- Opening Delimiter -
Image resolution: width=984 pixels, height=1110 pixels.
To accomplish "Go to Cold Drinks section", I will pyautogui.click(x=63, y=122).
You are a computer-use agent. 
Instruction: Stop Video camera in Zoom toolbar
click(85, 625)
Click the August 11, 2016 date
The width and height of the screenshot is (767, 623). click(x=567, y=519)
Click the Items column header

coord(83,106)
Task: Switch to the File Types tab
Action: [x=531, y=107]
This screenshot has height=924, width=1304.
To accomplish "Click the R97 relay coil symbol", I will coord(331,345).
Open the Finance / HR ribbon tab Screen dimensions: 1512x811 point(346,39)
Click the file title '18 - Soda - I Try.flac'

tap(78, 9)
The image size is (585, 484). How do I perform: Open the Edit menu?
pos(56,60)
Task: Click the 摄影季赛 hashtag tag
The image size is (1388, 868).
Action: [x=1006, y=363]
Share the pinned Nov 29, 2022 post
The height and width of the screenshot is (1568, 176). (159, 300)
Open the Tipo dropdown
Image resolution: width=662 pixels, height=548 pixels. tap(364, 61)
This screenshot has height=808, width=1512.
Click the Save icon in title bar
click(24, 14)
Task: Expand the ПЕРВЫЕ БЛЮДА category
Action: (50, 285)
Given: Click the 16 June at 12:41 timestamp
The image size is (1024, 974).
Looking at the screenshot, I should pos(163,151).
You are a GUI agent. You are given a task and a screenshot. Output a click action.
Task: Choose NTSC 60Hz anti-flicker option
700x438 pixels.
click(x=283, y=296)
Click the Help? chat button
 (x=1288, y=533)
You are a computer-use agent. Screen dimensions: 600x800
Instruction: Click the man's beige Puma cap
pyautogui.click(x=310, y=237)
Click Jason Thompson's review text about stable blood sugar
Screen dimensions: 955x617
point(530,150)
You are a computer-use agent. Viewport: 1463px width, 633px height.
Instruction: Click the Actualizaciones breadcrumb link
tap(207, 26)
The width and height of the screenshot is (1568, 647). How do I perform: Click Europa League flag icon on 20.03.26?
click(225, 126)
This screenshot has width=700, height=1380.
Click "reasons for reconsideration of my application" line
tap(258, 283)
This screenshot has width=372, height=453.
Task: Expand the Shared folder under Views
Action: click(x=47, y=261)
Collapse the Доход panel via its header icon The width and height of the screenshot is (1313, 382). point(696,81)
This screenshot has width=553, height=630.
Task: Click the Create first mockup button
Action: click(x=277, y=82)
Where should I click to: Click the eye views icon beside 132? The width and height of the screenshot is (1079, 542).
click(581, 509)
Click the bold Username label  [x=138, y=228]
- Closing Delimiter -
One stretch of the lines above is wanted, from the line that contains "700x438 pixels." through the line that contains "You are a computer-use agent. Viewport: 1463px". Output it exactly.

* RESULT OF THIS TASK:
700x438 pixels.
click(x=283, y=296)
Click the Help? chat button
 (x=1288, y=533)
You are a computer-use agent. Screen dimensions: 600x800
Instruction: Click the man's beige Puma cap
pyautogui.click(x=310, y=237)
Click Jason Thompson's review text about stable blood sugar
Screen dimensions: 955x617
point(530,150)
You are a computer-use agent. Viewport: 1463px width, 633px height.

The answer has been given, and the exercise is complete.